3 Reasons To Watch hilean Movies
Cultural Exploration: Chilean movies provide a window into the rich cultural heritage and unique perspectives of Chile.
They often tackle important social issues, historical events, and cultural nuances, giving viewers an opportunity to gain a deeper understanding of the country’s history, society, and people.
From exploring the impact of dictatorship to addressing indigenous rights or examining urban life, Chilean cinema offers a diverse range of stories that shed light on the complexities of the Chilean experience.
Cinematic Excellence: Chilean filmmakers have gained international recognition for their artistic vision and storytelling prowess.
The country has a vibrant and innovative film industry that has produced critically acclaimed works and garnered awards at prestigious film festivals worldwide.
From thought-provoking dramas to compelling documentaries, Chilean movies often exhibit a high level of craftsmanship, visual aesthetics, and narrative depth.
Watching Chilean films can be a rewarding experience for cinephiles looking for unique and captivating storytelling.
Representation and Diversity: Chilean cinema showcases a variety of voices and perspectives. It offers a platform for underrepresented stories, marginalized communities, and emerging talents.
By watching Chilean movies, you can support diverse voices and narratives that may not receive as much visibility in mainstream cinema.
This allows for a more inclusive and comprehensive understanding of the human experience, fostering empathy and cultural exchange.
Overall, watching Chilean movies not only provides entertainment but also offers an opportunity to explore different cultures, appreciate cinematic excellence, and support diverse storytelling. It broadens horizons, promotes cross-cultural understanding, and encourages dialogue on important social issues.

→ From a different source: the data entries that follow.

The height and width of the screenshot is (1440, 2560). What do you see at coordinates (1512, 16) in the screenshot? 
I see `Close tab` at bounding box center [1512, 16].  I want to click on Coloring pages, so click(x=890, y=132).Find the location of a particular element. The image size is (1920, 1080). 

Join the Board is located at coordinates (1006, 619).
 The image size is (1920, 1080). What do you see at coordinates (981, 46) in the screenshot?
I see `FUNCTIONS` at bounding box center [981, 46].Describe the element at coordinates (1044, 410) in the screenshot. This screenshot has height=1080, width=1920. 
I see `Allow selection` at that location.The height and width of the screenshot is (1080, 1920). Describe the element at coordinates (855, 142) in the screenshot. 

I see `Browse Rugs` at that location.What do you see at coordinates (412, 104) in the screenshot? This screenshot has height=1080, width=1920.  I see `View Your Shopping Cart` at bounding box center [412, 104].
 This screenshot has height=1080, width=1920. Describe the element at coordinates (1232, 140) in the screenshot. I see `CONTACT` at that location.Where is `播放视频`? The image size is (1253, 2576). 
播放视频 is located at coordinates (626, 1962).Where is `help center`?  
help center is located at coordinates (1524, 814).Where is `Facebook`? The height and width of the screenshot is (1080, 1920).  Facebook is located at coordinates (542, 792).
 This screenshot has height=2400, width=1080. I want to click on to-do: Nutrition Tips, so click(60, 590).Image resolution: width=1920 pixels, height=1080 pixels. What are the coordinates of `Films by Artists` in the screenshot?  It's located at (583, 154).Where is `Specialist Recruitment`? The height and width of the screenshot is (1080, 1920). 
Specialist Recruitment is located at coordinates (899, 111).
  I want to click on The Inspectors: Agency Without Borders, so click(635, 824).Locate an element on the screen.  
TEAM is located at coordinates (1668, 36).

Best hilean Movies– Wrap Up
Chilean cinema has made significant contributions to the world of film, producing several acclaimed and influential movies.
While it is challenging to determine an absolute “best” list, here are some notable Chilean films that have received critical acclaim and international recognition:
“Nostalgia for the Light” (2010) – Directed by Patricio Guzmán, this documentary combines astronomy and human rights as it explores the Atacama Desert, known for its clear skies and archaeological discoveries.
“A Fantastic Woman” (2017) – Directed by Sebastián Lelio, this film won the Academy Award for Best Foreign Language Film. It follows a transgender woman navigating grief and prejudice after her partner’s death.
“No” (2012) – Directed by Pablo Larraín, this film tells the story of the advertising campaign against Chilean dictator Augusto Pinochet in 1988. It features Gael García Bernal in the lead role.
“Gloria” (2013) – Directed by Sebastián Lelio, this drama follows a middle-aged woman, played by Paulina García, as she seeks happiness and fulfillment in her life.
“Machuca” (2004) – Directed by Andrés Wood, this coming-of-age drama is set against the backdrop of the 1973 Chilean coup d’état and depicts the friendship between two boys from different social backgrounds.
“The Maid” (2009) – Directed by Sebastián Silva, this film focuses on the life of a maid, played by Catalina Saavedra, and explores the complexities of class dynamics within a household.
“Tony Manero” (2008) – Directed by Pablo Larraín, this dark drama follows a man obsessed with John Travolta’s character in “Saturday Night Fever” and delves into the atmosphere of Chile during Pinochet’s dictatorship.
These films represent a diverse range of genres, themes, and styles in Chilean cinema. They have garnered international acclaim and demonstrate the talent and creativity of Chilean filmmakers.